◆ Data listing
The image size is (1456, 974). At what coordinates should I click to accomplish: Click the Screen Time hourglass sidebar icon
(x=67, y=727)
==
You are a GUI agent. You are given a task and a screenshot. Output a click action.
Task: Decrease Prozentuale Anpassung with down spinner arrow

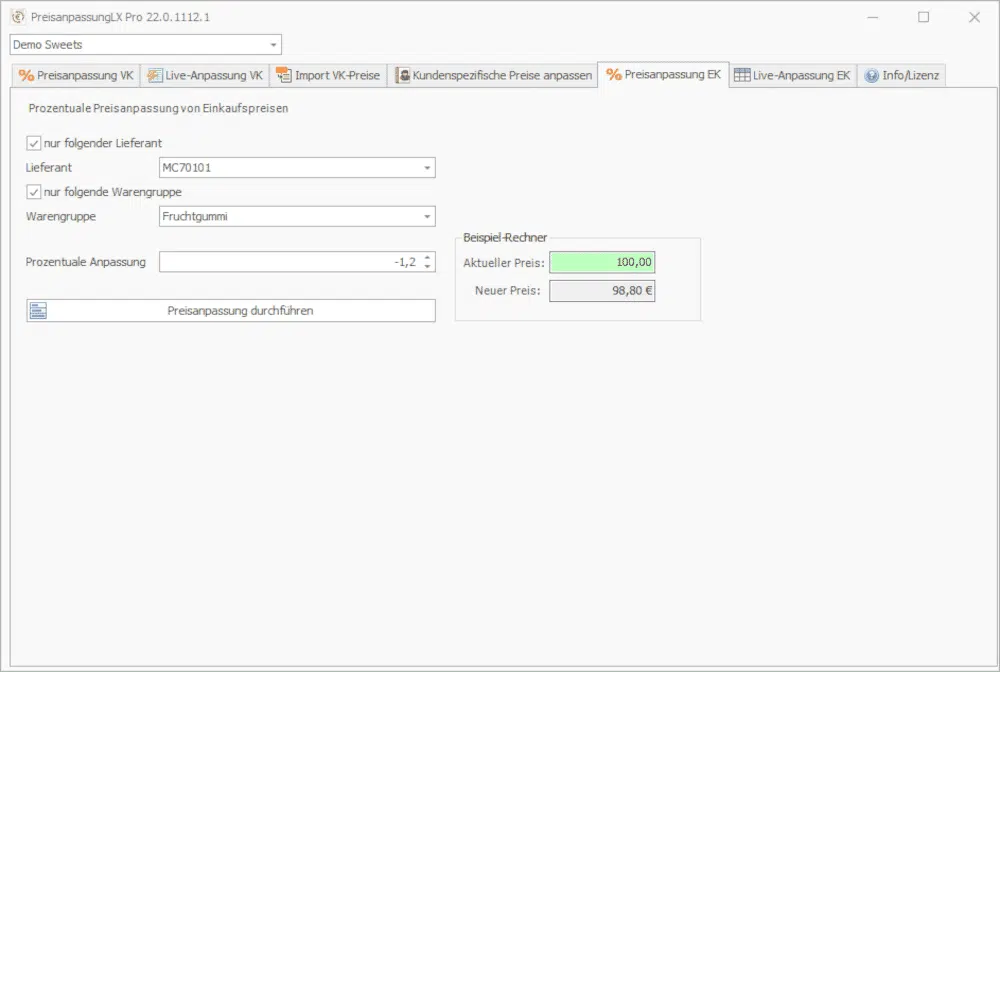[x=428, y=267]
--
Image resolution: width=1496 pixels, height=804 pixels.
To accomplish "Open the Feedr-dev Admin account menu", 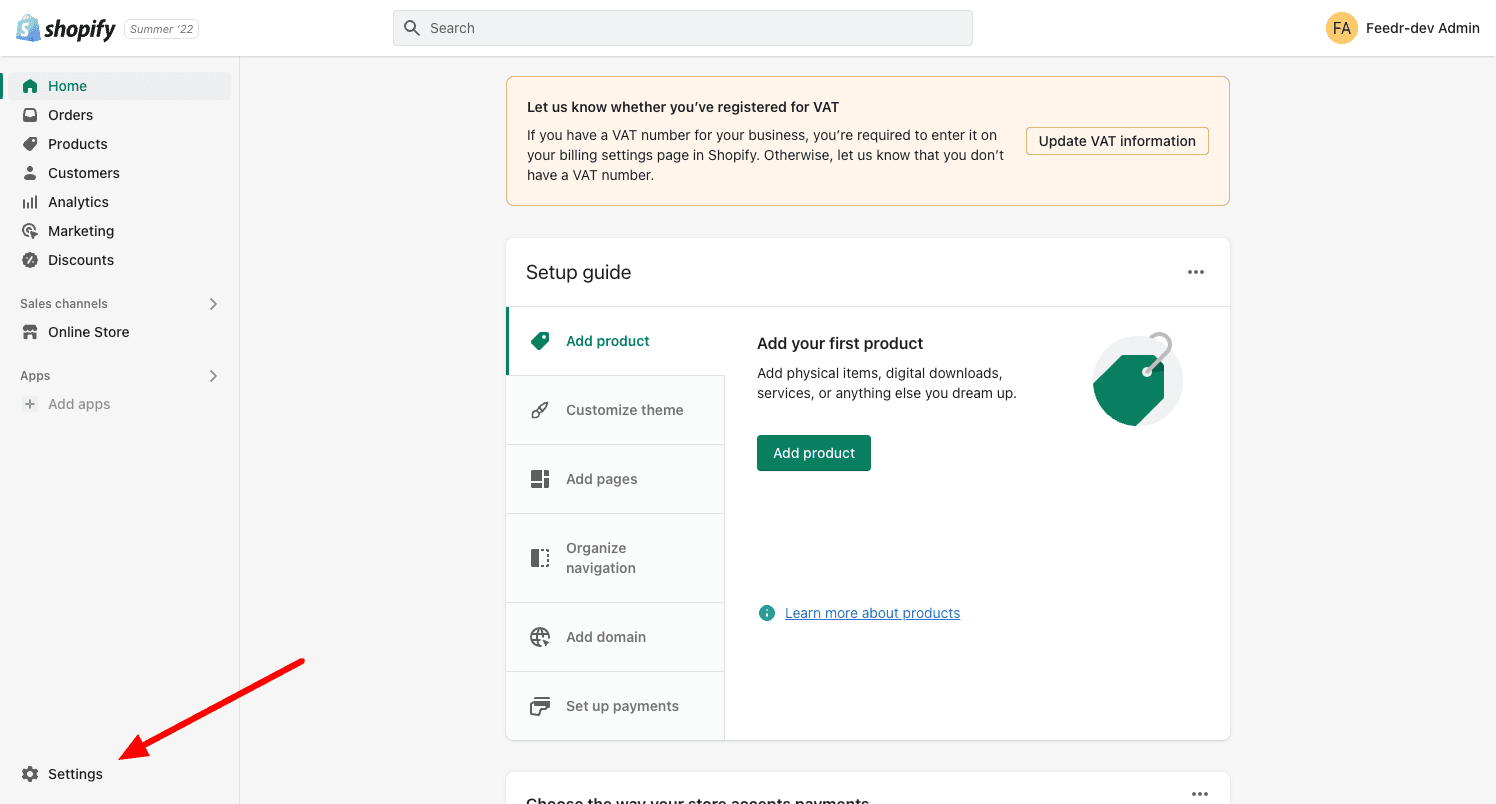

◆ Task statement
Repeat the lines above exactly, beginning with the one containing "Image resolution: width=1496" and finishing with the one containing "the Feedr-dev Admin". No pictures belong in the copy.

◆ Answer space
Image resolution: width=1496 pixels, height=804 pixels.
To accomplish "Open the Feedr-dev Admin account menu", 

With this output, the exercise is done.